┌────────

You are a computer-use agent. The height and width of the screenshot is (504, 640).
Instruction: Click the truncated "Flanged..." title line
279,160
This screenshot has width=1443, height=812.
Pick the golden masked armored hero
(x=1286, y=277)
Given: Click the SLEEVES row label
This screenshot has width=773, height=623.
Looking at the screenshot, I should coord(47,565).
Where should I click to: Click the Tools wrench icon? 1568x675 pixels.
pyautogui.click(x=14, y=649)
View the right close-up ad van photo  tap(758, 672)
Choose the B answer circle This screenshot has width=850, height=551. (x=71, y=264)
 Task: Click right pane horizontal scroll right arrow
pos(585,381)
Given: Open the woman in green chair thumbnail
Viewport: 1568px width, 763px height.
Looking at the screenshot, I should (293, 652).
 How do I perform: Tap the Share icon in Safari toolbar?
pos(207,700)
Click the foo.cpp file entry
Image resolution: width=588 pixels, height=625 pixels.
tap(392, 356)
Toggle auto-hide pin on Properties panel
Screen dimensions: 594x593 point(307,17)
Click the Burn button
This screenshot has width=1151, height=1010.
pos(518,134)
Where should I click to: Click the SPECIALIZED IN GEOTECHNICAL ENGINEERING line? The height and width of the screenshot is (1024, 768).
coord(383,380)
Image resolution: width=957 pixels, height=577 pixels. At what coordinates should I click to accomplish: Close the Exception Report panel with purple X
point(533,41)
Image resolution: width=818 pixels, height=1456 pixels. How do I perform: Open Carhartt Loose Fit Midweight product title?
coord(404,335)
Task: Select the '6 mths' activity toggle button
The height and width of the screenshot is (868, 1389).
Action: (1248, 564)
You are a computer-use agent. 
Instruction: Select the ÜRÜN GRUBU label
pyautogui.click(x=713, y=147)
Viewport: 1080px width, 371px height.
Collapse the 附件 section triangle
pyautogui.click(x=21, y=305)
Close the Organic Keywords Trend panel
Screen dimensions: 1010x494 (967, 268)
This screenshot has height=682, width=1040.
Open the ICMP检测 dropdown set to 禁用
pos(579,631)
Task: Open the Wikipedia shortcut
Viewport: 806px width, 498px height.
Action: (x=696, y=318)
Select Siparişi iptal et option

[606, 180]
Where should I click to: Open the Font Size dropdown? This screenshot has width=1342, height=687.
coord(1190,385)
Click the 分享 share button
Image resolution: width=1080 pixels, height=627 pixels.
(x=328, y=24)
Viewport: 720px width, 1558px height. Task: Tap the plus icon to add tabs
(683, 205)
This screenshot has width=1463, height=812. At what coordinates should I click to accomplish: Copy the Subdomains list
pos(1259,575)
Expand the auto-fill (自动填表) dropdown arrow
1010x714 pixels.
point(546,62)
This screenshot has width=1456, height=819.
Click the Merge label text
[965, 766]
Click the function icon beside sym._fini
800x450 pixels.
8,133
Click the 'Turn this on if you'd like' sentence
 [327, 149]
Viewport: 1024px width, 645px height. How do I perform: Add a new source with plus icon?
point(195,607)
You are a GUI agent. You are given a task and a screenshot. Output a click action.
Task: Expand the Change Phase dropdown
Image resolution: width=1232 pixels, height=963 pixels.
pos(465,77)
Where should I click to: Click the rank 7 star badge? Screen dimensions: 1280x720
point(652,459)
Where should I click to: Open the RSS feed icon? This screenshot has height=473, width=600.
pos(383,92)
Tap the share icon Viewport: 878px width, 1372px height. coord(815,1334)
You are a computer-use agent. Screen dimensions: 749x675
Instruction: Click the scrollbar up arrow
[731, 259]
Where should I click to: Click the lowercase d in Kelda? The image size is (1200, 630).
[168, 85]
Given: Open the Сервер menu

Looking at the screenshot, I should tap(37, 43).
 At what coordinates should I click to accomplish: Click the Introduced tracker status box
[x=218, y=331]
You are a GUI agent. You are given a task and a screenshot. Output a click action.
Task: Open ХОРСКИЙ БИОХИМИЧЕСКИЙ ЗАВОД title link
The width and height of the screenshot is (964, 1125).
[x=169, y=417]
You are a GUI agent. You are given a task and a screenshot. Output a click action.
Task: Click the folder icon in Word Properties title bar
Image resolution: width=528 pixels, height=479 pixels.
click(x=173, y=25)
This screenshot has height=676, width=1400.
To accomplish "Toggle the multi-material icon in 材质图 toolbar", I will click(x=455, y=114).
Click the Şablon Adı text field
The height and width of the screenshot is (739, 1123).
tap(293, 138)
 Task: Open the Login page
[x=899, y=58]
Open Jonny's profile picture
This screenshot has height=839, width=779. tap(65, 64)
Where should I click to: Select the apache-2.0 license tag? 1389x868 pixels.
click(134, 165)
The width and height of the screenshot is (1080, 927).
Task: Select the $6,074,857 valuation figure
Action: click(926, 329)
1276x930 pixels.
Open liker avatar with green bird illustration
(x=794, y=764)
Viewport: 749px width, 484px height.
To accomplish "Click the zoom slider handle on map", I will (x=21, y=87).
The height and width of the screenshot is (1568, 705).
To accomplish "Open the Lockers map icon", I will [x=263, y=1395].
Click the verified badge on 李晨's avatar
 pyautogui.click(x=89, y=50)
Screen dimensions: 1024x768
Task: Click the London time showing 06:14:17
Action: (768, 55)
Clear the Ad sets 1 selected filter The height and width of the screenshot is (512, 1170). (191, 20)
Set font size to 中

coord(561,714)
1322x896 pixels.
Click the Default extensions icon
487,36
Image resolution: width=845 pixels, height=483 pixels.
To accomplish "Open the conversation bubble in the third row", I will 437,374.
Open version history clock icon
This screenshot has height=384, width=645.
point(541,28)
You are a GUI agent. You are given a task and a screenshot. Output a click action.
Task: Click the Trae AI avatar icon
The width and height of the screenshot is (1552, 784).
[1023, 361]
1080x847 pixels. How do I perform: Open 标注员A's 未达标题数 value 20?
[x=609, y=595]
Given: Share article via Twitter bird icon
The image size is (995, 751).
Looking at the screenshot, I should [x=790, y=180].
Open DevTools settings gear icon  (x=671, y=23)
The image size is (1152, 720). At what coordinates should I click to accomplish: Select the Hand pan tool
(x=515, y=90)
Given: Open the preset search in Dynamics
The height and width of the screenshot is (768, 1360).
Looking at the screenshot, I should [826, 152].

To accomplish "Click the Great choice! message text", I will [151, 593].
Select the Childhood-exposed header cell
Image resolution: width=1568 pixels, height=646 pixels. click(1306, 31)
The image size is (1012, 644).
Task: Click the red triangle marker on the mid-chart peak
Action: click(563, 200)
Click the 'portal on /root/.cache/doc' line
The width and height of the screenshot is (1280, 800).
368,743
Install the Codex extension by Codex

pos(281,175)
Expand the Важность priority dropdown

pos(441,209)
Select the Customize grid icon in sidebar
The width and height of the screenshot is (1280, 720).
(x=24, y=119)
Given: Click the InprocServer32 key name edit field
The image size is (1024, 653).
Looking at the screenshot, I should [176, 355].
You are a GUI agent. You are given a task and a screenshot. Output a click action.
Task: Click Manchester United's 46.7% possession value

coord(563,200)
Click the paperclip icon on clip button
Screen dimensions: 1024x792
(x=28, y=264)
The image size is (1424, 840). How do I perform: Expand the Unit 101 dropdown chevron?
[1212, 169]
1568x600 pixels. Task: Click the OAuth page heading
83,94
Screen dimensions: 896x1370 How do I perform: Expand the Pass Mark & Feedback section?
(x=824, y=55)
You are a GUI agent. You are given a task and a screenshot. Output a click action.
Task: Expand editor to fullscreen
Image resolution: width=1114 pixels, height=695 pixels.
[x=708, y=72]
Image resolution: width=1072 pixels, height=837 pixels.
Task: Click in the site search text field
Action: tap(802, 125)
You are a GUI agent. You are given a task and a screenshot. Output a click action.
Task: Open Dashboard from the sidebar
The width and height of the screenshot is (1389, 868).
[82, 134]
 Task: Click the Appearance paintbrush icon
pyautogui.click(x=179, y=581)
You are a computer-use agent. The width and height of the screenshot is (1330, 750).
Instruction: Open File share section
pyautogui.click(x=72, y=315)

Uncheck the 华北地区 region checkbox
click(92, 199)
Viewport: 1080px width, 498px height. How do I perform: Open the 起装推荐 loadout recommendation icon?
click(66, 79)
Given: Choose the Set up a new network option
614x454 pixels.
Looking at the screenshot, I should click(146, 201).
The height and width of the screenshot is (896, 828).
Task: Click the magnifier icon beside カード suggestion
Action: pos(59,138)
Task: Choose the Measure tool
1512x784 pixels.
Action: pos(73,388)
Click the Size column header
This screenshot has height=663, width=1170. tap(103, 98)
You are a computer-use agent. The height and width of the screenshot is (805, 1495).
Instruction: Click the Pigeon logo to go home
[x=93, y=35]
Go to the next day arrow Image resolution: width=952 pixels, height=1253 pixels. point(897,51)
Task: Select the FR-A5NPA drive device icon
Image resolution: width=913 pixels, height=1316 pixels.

└────────

# To do
Lines from the entries that contain the word "sidebar" are what the answer must hold.

# Exercise solution
Select the Customize grid icon in sidebar
Task: Open Dashboard from the sidebar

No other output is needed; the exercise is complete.